═════ EXTRAIT PROPOSÉ ═════

Il serait cependant réducteur et injuste de considérer la recherche du soutien à la transition du pays vers l’économie de marché comme facteur déterminant. En même temps que son attrait économique, l’intégration européenne était considérée dans sa dimension politique et historique. Avec le modèle communautaire inédit dans l’histoire, elle aura permis de civiliser et de pacifier les relations entre les Européens tout en assurant un équilibre entre les Etats, indépendamment de leur taille et de leur richesse. Après une très longue période pendant laquelle les Polonais furent victime de l’Europe des puissances, la conscience de ce fait traduisait le besoin d’égalité de traitement et de reconnaissance bien au-delà d’un simple calcul économique.
Au final, après les années d’efforts, les Polonais auront fait le choix souverain et démocratique de construire l’avenir en commun avec les autres Européens en votant à plus de 70 % oui au référendum d’adhésion.
L’Europe élargie
Conformément aux aspirations des peuples issus de l’ancien bloc communiste qui ont fait le choix de l’Europe, la réponse communautaire sera à la hauteur des enjeux. En y voyant avant tout un impératif politique et moral pour assurer la stabilité du continent, l’Union relèvera le défi de l’élargissement à l’Est en dépit de quelques inquiétudes qui ont suivi la chute du Mur de Berlin, vu la complexité des dossiers à traiter et les disfonctionnements et les retards accumulés qui ont entraîné la faillite du modèle communiste. La perspective de l’adhésion aura été le principal facteur de stabilisation pendant la transformation politique, économique et sociale indispensable à cet effet. Rappelons que l’absorption de l’acquis communautaire, la réorientation de l’économie vers les marchés de l’Union, l’ouverture au jeu de la concurrence et la mise aux normes européennes auront nécessité un effort soutenu tout en entraînant un coût social très élevé. C’est donc le 1er mai 2004 - la date officielle de l’entrée dans l’Union Européenne – qui aura couronné symboliquement une longue période d’histoire nationale.

═════ DONNÉES SOURCES ═════

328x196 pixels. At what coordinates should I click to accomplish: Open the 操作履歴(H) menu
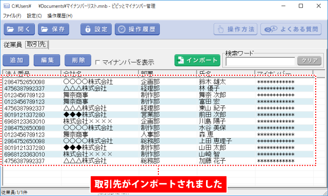pos(60,16)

═════

=== OBJECTIFS ===
1. Réécrivez l'extrait sur l'adhésion de la Pologne de « Au final, après » à « au référendum d’adhésion. », en remplaçant « référendum » par « scrutin ».
2. Résumez en deux phrases l'extrait sur l'adhésion de la Pologne.
3. Rédigez la suite de l'extrait sur l'adhésion de la Pologne à partir de l'endroit où il s'arrête.
La liste n'a aucun rôle dans ce travail.

=== RÉSULTATS DE L'EXERCICE ===
1.
Au final, après les années d’efforts, les Polonais auront fait le choix souverain et démocratique de construire l’avenir en commun avec les autres Européens en votant à plus de 70 % oui au scrutin d’adhésion.

2. Les Polonais ont vu dans l'intégration européenne un attrait économique, mais aussi une dimension politique et historique répondant à un besoin d'égalité de traitement et de reconnaissance, et ils l'ont approuvée à plus de 70 % au référendum d'adhésion. L'Union a relevé le défi de l'élargissement à l'Est, la perspective de l'adhésion ayant stabilisé une transformation au coût social très élevé jusqu'à l'entrée officielle le 1er mai 2004.

3.
Depuis son entrée dans l’Union, le pays a fait un spectaculaire bond en avant. Pour ceux qui ont connu la situation d’avant 1989, le contraste est saisissant. La solidarité européenne, conformément aux attentes, y a joué et joue un rôle important, car elle dynamise le développement et ‘l’européanisation’ du pays par le biais de fonds structurels dont la Pologne est actuellement le principal bénéficiaire. Ainsi, le pays est devenu un vaste chantier où les panneaux signalant le co-financement européen sont légion. Qui plus est, l’économie polonaise qui était jadis synonyme d’inefficacité et de carences par rapport aux standards européens réussit progressivement à changer son image grâce à une politique libérale et responsable et l’esprit d’entreprise des Polonais eux-mêmes. Dernier exemple en date: le pays peut s’enorgueillir d’être le seul dans l’Union Européenne à n’avoir pas connu la récession en 2010 au plus fort de la crise financière.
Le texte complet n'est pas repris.